German Anti-Americanism, the Holocaust, and the Jews https://mosaicmagazine.com/picks/uncategorized/2019/02/german-anti-americanism-the-holocaust-and-the-jews/

February 15, 2019 | Bruce Bawer
About the author:

Toward the end of last year, a star reporter at the prestigious German magazine Der Spiegel was revealed to be a serial fabricator. Over a dozen of his articles turned out to have two things in common: numerous, often obvious, and easily disprovable fictions and an unflattering depiction of the U.S. To Bruce Bawer, the popularity of these articles, and the credulousness of readers and editors, are further evidence of the prevalence in Germany of a species of anti-Americanism—also borne out by polling data—that cannot be entirely separated from attitudes toward Jews:

For Germans, demonizing America is a handy way of dealing with—or, rather, not dealing with—their own history. In 2014, Eric T. Hansen, an American freelance writer based in Berlin, . . . observed that anti-Americanism is not only “socially acceptable in Germany,” but it’s “downright politically incorrect to miss an opportunity” to put America down. He offered a theory: while the loss of World War II had rendered anti-Semitism verboten, “the resulting vacuum was soon filled by anti-Americanism.” I’m not going to argue with that.

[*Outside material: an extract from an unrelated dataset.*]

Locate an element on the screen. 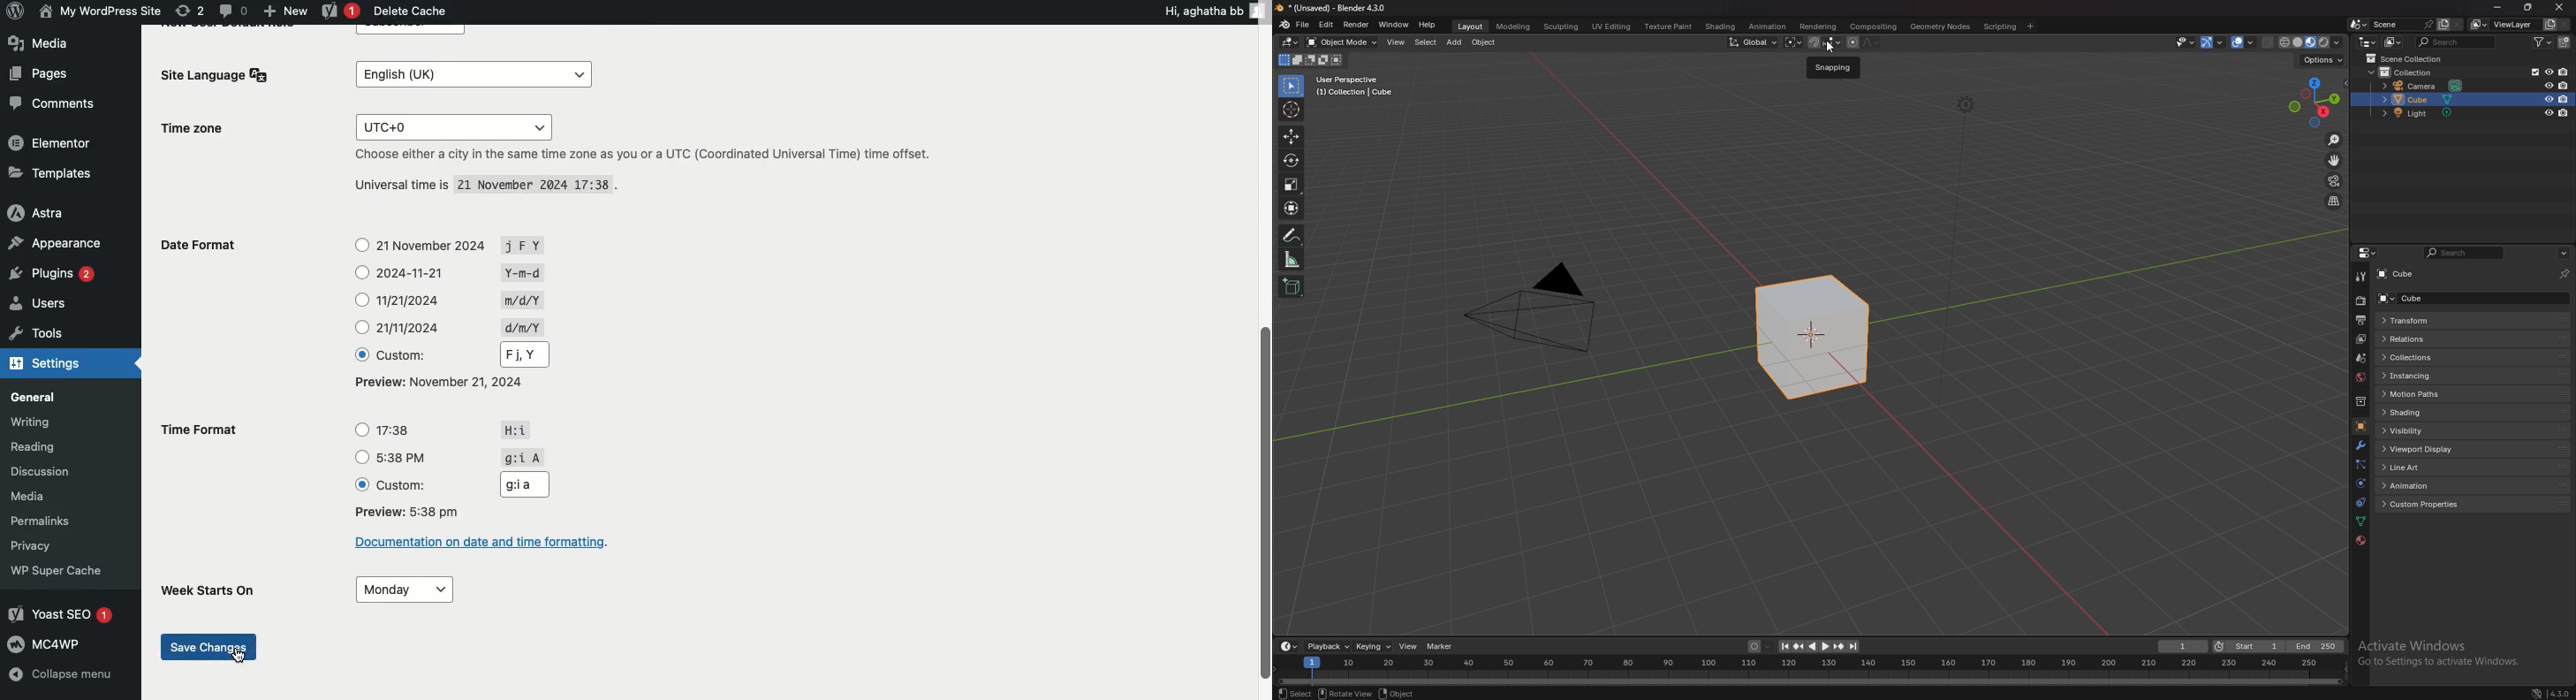  visibility is located at coordinates (2424, 430).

Alexander Grau, a German philosopher, [maintained] in a cogent 2014 article [that] while Germans may attribute their anti-American sentiments to their distaste for a given American leader or American policy, “German reservations about the U.S. are older and deeper. The new anti-Americanism is an old anti-Americanism,” founded in 19th-century hostility to mass society, mechanization, and a “ruthless capitalism” associated in the German mind with both America and—ahem—“international financial Jewry.”

How, in Grau’s view, does World War II play into this? West Germans knew America had saved them from Soviet conquest, and were (at first) thankful. But that gratitude eventually curdled into an “anti-American neurosis” that led them, in later years, to express “solidarity with the most obnoxious autocrats in the world,” from Saddam Hussein to Bashar al-Assad, simply because they were America’s enemies.